Figure 3. Olaparib-Treated Brca1-Deficient Tumor Cells Trigger STING Pathway Activation in DCs in a Co-culture system.

(A) Staining of cytosolic double-strand DNA (dsDNA) in PBM tumor cells treated with DMSO or olaparib (2.5 μM, 24 hr). Scale bar, 25 μm. Quantification data are presented as mean ± SEM of three independent experiments (n = 10–14 fields, ≥400 cells counted per condition).

(B) Illustration of a co-culture system with BMDCs and olaparib-treated cells.

(C) Flow cytometric analysis of STING pathway activation (p-TBK1⁺p-IRF3⁺) in BMDCs co-cultured with olaparib-treated PBM tumor cells, in the presence or absence of a STING inhibitor BX795.

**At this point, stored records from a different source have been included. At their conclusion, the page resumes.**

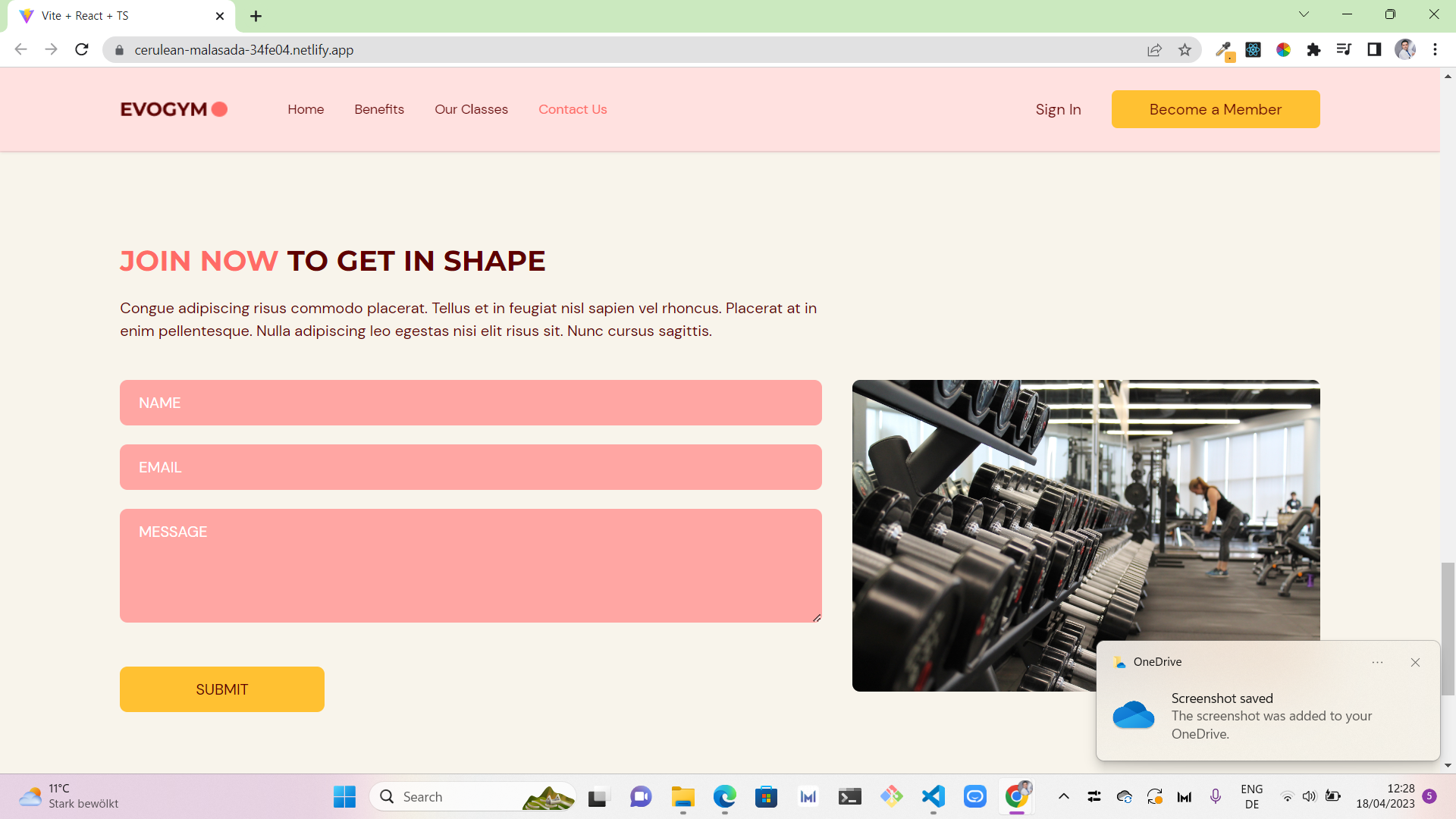
Task: Navigate to the Our Classes menu item
Action: click(x=471, y=109)
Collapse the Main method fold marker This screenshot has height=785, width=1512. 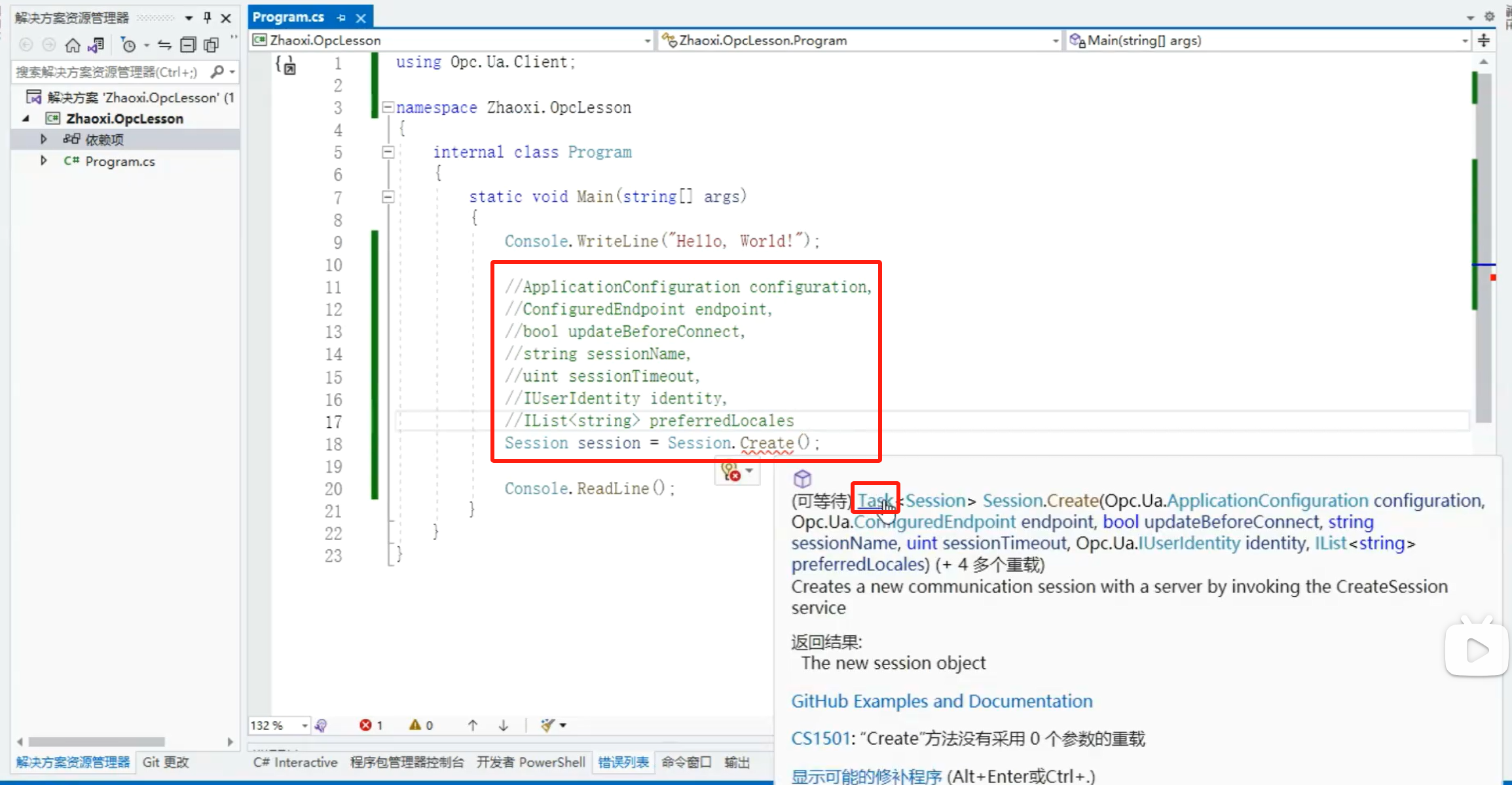pos(388,196)
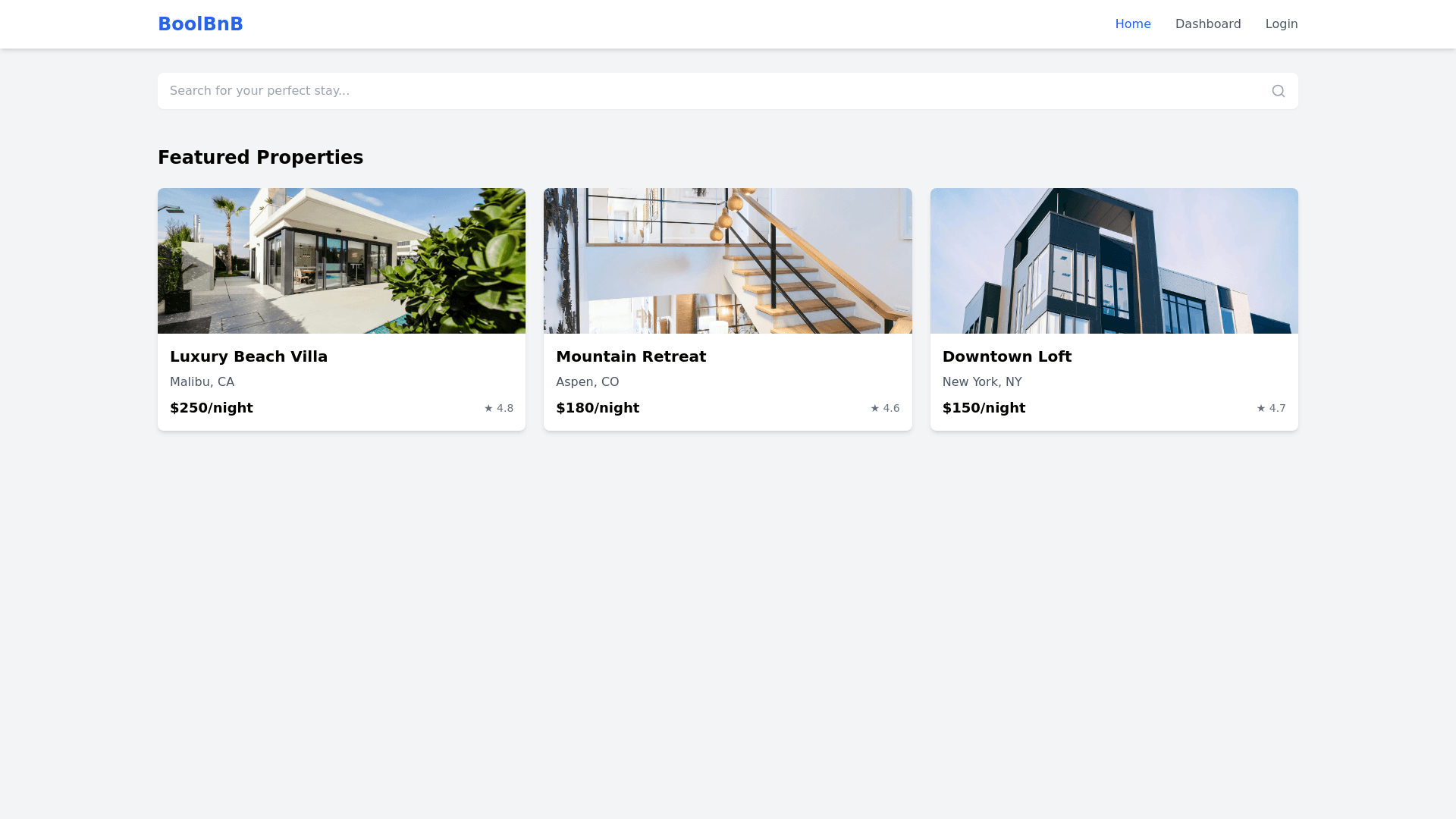Open the Mountain Retreat staircase photo

coord(727,261)
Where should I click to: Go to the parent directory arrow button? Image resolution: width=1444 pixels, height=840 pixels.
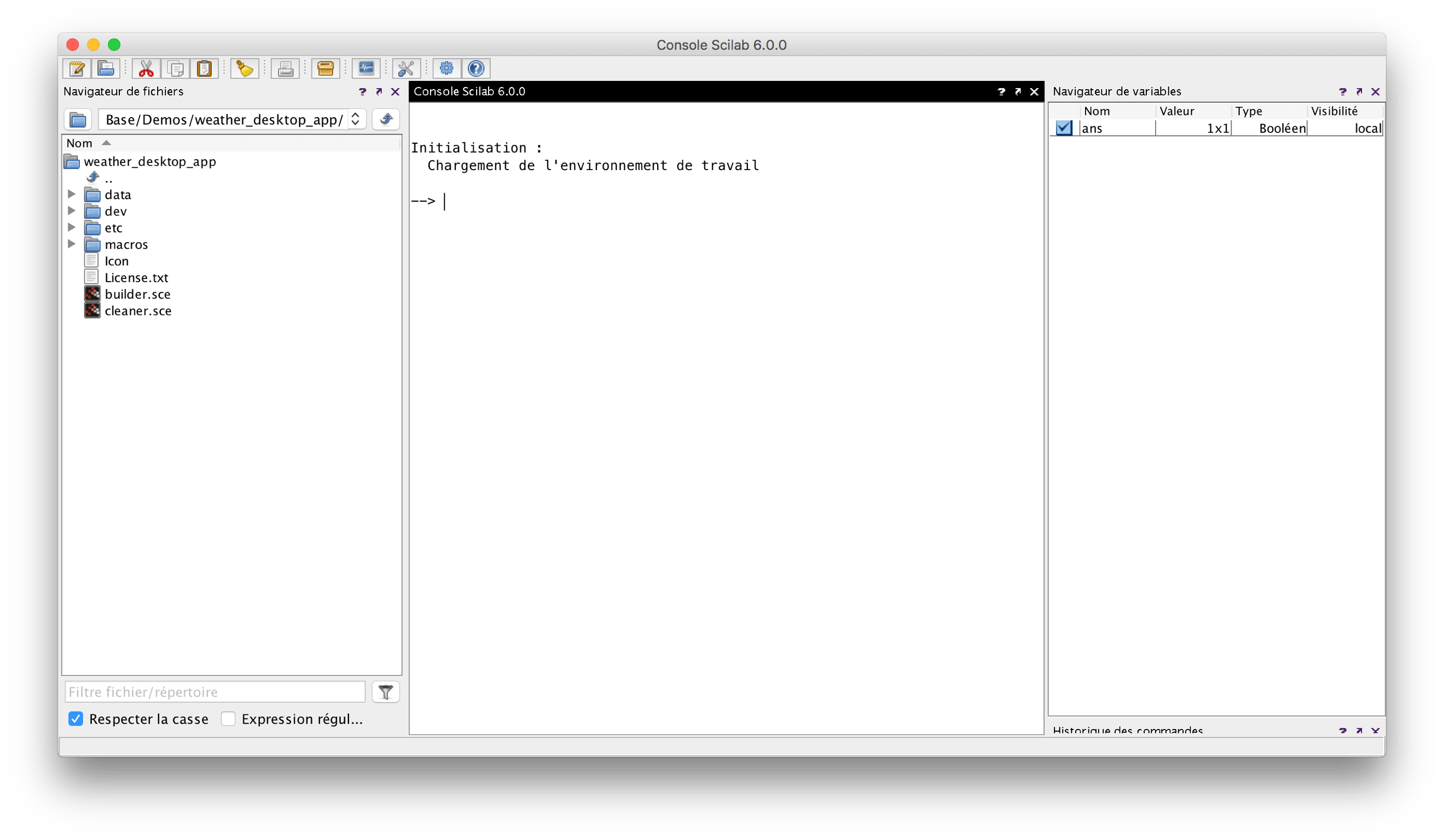click(x=386, y=119)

(D) RT-qPCR analysis of IFN-β and CXCL10 expression in BMDCs collected from BMDC/PBM co-culture.

(E) Analysis of IFN-β level in the BMDC/PBM co-culture media by ELISA.

(F and G) Human DCs co-cultured with olaparib-treated human ovarian cancer cell lines UWB1.289 and UWB1.289+BRCA1. (F) Flow cytometric analysis of phosphorylated TBK1 and IRF3 and (G) RT-qPCR analysis of IFN-β expression in human DCs from co-culture.

(H and I) WT and STING^−/− BMDCs co-cultured with WT or Brca1-null ID8 tumor cells pretreated with DMSO or olaparib. (H) Flow cytometric analysis of p-TBK1⁺p-IRF3⁺ and (I) RT-qPCR analysis of IFN-β expression level in DCs from co-culture with ID8 cells.

Data are represented as mean ± SD; n = 3. *p < 0.05, **p < 0.01, and ***p < 0.001.